Mais le « vrai vaccin » se fait toujours attendre. « Lorsqu’un vaccin marche, c’est miraculeux : on fait trois injections et on élimine la maladie pour dix ans ou davantage, dit Pierre Sonigo, directeur de recherche et développement chez Bio-Rad-France [1]. Ce miracle s’est produit à la fin du XIXe siècle, lorsque Jenner a eu l’idée de protéger les gens de la variole en leur inoculant la variole bovine, ou vaccine. Le virus de la vaccine était inoffensif pour l’homme et provoquait une réponse immunitaire efficace contre la variole humaine. Le miracle s’est répété avec la rage, la polio, le tétanos. Se produira-t-il pour le sida ? Depuis vingt ans, on a fait appel à l’arsenal complet des techniques de la biologie moléculaire. On aurait déjà dû trouver. Les vaccins actuels sont techniquement très sophistiqués, mais ils reposent toujours sur une conception qui n’a guère changé depuis Pasteur. Je pense qu’il faut inventer autre chose. »

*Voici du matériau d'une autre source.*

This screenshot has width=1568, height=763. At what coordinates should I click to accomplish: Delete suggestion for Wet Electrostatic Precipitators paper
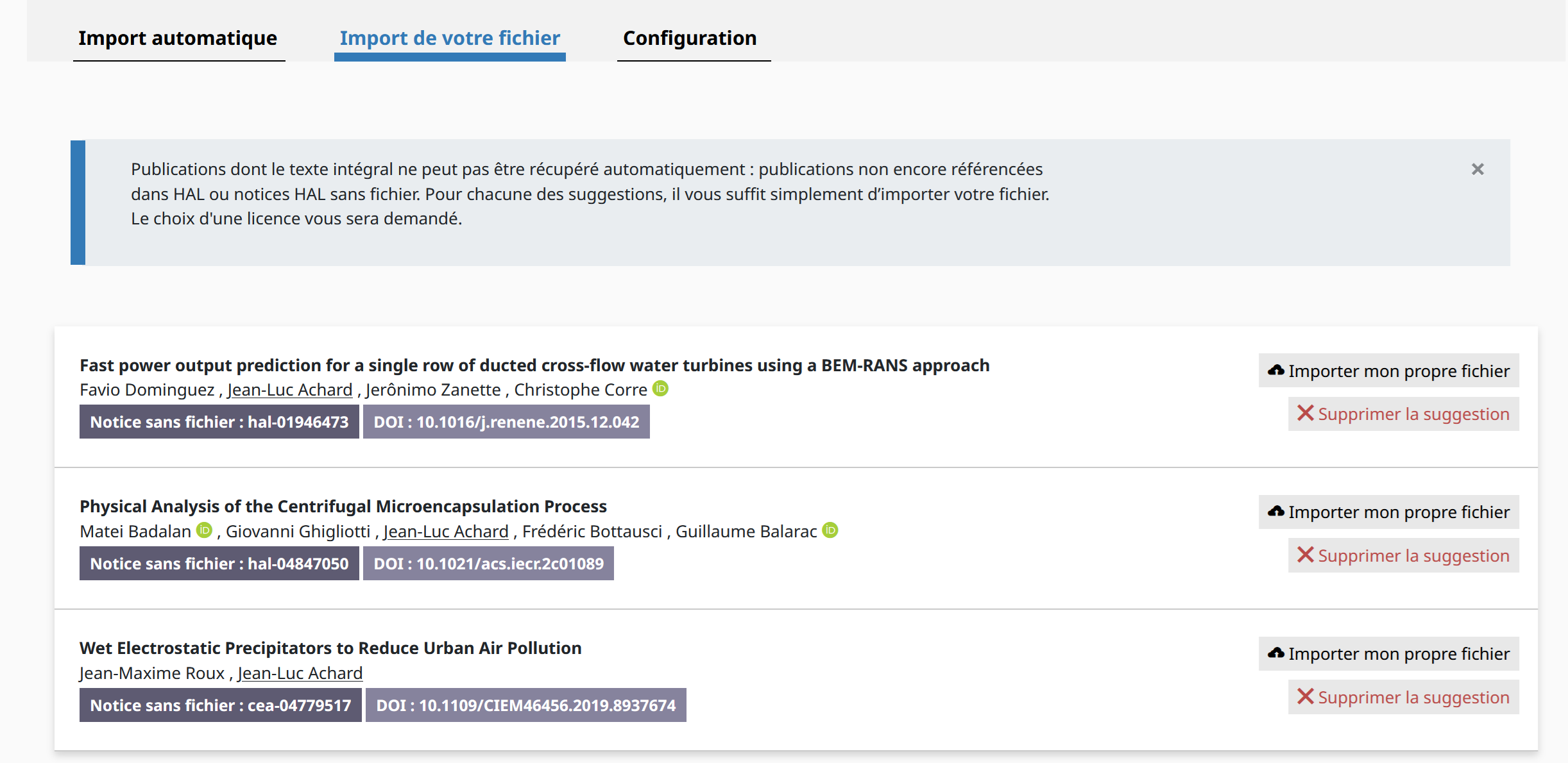tap(1403, 698)
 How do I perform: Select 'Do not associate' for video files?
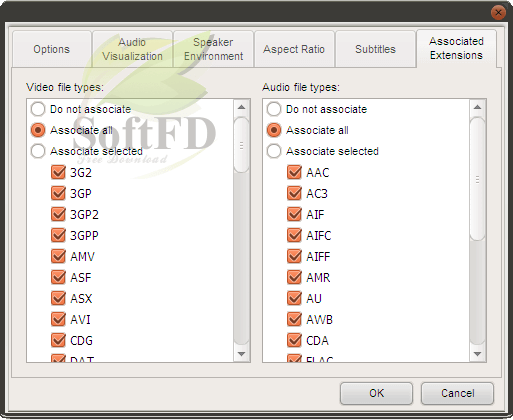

Quoi ? Les maladies pour lesquelles la vaccination classique marche le mieux sont des pathologies aiguës, qui sont dangereuses dès leur apparition. Ainsi, un patient non vacciné qui contracte la polio finira par se débarrasser du virus, mais il aura des séquelles graves s’il survit. Le problème est d’éliminer l’agent pathogène par une attaque massive avant qu’il ait provoqué des dégâts importants. C’est ce que permet le vaccin. Or ce concept ne s’applique pas bien aux maladies chroniques, telles que l’herpès, la tuberculose, le paludisme et, bien sûr, le sida. Ces pathologies sont dues à un agent « furtif » qui passe entre les mailles du filet de l’immunité. Dans le cas du sida, la « primoinfection », la phase initiale de la maladie, n’est généralement pas dangereuse ; le péril vient de ce que le virus s’installe à long terme dans ses cellules-hôtes, détruit peu à peu les ganglions lymphatiques et désorganise le système immunitaire. Une attaque frontale le fera reculer, mais il restera présent. « Il faudrait inventer un nouveau concept, une vaccination « en continu », persistante », dit Pierre Sonigo. Il y a une dizaine d’années, l’échec des traitements antiviraux administrés en monothérapie, comme l’AZT, avait conduit à la révolution des multithérapies. Elles ont changé la vie des patients touchés par le VIH. Le ratage de Merck est-il le début d’une nouvelle révolution ?

Michel de Pracontal

Notes

[1] Voir « Cellules en liberté », par Pierre Sonigo, dans « Ni Dieu ni gène », Seuil.